I think it may help if I get him used to meeting other children but am reluctant to take him to play centres as the other children and parents dont like it when he does the same thing there.  Can anyone suggest anywhere I could take him to meet other children? or should I just perservere with the play centre type places?

Thank you in Advance.

Rachael

  • How about taking him to an activity where physical contact is expected maybe junior Marshall arts clu  or some other club does he like dancing or gymnastics where he could take part? 

    My girl got over the huggy phaze with time eventually she got that people didn't want lots of cuddles I just told her that they wanted to play xyz instead fortunately she didn't get upset when they pushed her away.
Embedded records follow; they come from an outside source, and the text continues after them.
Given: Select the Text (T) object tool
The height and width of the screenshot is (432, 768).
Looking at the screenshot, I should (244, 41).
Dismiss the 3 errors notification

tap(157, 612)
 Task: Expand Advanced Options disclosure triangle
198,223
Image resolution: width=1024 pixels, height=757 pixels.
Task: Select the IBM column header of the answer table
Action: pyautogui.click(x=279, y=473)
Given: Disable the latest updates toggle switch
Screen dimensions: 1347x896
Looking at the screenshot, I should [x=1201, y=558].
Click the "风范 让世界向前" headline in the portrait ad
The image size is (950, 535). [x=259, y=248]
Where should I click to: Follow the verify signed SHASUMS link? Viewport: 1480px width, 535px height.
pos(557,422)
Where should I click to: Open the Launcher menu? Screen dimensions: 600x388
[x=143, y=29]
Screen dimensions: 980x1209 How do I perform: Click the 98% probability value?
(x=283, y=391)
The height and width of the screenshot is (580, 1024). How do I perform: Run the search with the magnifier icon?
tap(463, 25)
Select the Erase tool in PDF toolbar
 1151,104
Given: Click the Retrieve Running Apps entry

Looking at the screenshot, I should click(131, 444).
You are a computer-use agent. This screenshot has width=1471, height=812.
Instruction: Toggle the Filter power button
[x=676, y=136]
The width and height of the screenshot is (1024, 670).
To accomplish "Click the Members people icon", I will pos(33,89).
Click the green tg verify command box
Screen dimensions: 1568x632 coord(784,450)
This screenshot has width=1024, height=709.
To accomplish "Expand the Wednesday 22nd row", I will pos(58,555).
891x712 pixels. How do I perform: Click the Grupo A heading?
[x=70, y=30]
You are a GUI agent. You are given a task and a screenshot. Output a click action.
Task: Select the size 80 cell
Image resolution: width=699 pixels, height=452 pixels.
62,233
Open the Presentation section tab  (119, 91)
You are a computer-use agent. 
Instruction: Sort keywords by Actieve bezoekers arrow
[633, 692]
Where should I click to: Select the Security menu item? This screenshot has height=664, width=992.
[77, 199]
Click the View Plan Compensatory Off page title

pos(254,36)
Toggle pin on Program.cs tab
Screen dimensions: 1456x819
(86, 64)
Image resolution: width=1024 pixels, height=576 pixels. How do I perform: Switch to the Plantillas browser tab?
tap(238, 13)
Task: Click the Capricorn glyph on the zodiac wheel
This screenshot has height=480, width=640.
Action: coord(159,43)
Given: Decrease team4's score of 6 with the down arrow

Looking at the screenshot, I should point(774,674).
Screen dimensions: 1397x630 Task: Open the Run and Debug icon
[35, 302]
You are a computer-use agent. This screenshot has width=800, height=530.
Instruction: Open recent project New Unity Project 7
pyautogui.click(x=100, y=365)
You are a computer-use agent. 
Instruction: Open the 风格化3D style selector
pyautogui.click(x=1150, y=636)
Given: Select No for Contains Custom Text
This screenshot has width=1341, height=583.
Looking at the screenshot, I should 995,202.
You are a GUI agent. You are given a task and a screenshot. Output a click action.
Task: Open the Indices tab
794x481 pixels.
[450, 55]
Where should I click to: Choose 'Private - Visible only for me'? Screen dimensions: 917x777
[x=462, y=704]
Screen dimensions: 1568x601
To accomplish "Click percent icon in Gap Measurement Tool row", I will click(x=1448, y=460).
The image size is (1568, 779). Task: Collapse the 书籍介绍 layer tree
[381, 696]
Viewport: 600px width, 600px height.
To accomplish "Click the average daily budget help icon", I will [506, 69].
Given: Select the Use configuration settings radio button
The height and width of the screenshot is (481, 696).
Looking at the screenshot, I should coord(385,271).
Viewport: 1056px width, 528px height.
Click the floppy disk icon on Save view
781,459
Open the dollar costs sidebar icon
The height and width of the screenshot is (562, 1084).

  • Hi - It might be worth asking if any of the local play centres organise a special needs night?  It would perhaps give him the opportunity of socialising in a less judgemental environment.

  • For most children learning what to do when, while based on in-built mechanisms, is a learning curve. As has been demonstrated children know about inflexion in speech before they learn languge, hence the role of nonsense talk.

    If you are autistic you don't pick up enough of these social cues to be able to get enough information when and where a hug is appropriate.

    But one way of learning is immitation. if a hug seems the right thing to do then hug (assuming there are no sensory sensitivities in the way). Trouble is you need more than just imitation you need to spot the cues for when to imitate. In time that can be learned too, but I guess at 4 there is little can be done but try.

    Trouble is as you get more and more negative feedback, and get hurt more, the easiest way out of trouble is to do nothing - go into neutral - blank facial expression, no physical contact, no other non-verbal exchange - line of least resistance, least chance of getting hurt.

    At least he's interacting. Might be a healthy sign that he will muddle through rather than withdraw.